Testing Foundation Models: Code That Won't Give the Same Answer Twice

A confession before we start

VinylCrate ships four on-device AI features built on Apple’s Foundation Models framework. Album insights, recommendations, collection summaries, the lot. I wrote a whole post about building them — running everything on-device with @Generable, no server, no API key. I wrote another one about wiring up tool calling so the model could reach into the user’s actual collection. (I’ve since written about how Apple Foundation Models became a hybrid platform — the same session routing across on-device, Private Cloud Compute, and frontier tiers.) Those were the chapters about building the thing.

This is the chapter where I admit I never tested it.

Not loosely. Precisely. The app had 59 @Test functions and a 942-line AIService, and not one of those tests touched the model. No determinism configuration. No seam to mock it. No assertion on what happens when the model refuses a prompt. I built a feature whose entire value is the output of a language model, and then I tested everything except the language model.
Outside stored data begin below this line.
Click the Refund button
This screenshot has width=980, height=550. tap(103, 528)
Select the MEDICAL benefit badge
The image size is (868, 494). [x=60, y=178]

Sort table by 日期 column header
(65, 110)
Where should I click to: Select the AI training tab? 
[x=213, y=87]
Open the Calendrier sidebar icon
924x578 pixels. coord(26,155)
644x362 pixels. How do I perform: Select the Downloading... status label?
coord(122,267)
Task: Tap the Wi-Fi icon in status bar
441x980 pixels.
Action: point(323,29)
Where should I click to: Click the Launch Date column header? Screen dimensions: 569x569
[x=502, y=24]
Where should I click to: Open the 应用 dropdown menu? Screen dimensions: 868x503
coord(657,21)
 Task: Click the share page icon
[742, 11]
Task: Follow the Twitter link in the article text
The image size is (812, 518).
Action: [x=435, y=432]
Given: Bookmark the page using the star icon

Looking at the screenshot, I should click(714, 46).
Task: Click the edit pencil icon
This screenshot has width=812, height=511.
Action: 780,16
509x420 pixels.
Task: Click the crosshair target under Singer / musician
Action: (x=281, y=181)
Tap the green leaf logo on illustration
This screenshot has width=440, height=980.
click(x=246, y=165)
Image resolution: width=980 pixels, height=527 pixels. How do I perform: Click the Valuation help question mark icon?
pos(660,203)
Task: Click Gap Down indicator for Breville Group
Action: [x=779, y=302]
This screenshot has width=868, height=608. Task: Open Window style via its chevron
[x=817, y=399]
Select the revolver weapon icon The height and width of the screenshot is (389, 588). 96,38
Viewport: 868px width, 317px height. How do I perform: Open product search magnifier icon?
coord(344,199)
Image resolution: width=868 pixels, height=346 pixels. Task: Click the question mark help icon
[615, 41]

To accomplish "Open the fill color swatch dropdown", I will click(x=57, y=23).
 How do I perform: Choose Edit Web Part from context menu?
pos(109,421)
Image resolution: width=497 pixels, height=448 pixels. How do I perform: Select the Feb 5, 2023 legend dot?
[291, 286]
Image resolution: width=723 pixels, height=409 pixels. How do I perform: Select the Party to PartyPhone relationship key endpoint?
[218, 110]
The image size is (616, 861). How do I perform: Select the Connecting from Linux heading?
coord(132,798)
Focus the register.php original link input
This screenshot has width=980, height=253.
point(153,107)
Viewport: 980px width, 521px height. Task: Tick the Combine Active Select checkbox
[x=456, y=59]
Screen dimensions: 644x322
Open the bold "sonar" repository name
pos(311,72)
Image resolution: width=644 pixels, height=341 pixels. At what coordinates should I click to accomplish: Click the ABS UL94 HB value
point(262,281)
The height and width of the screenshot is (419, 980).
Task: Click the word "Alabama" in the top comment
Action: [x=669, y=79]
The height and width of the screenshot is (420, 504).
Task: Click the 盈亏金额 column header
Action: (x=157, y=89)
I know how that happened, because it’s the same way it happens to everyone. You sit down to write the first test, you type #expect(insight.summary == ...), and you stop. Because what goes on the right side of that ==? The model doesn’t return a fixed string. It returns a string. A good one, usually. A different one, often. There’s nothing to assert equality against, so you close the file and tell yourself the UI tests cover it.

They don’t. So let’s fix it properly — with Swift Testing, and a strategy built for non-deterministic output instead of against it.

Stop trying to assert equality on AI output

Here’s the reframe that unlocks all of this: a language model is not a function in the mathematical sense. The same input does not map to the same output. The moment you accept that, you stop asking “what string will it return” and start asking “what must be true about whatever it returns.”

That question has answers. Lots of them. They live at different levels of confidence — three concentric rings at which you can test non-deterministic Foundation Models output:

The deterministic floor — things that are structurally guaranteed no matter what words come out.
Behavior around a seam — your logic surrounding the model: caching, fallbacks, error mapping. Deterministic, offline, fast.
Evals — real prompts against the live model, scored against a rubric, tracked as a rate. Not pass/fail. A quality distribution.

The trap is thinking ring 3 is the goal and the first two are warm-ups. It’s the opposite. Most of the bugs that ship in AI features aren’t bad prose — they’re a refusal you didn’t handle, a cache that never hits, an enum that drifted out of sync with the schema. Those are ring 1 and ring 2, and they’re fully deterministic. The model being unpredictable doesn’t make your code around it unpredictable. That’s the whole game.

Ring 1: the deterministic floor — test the contract, not the words

First, a tool that surprises a lot of people: you can pin the model’s output, at least for a fixed model build.

// Greedy sampling removes the dice roll: for a fixed model build,
// the same prompt yields the same tokens every run.
let deterministic = GenerationOptions(sampling: .greedy)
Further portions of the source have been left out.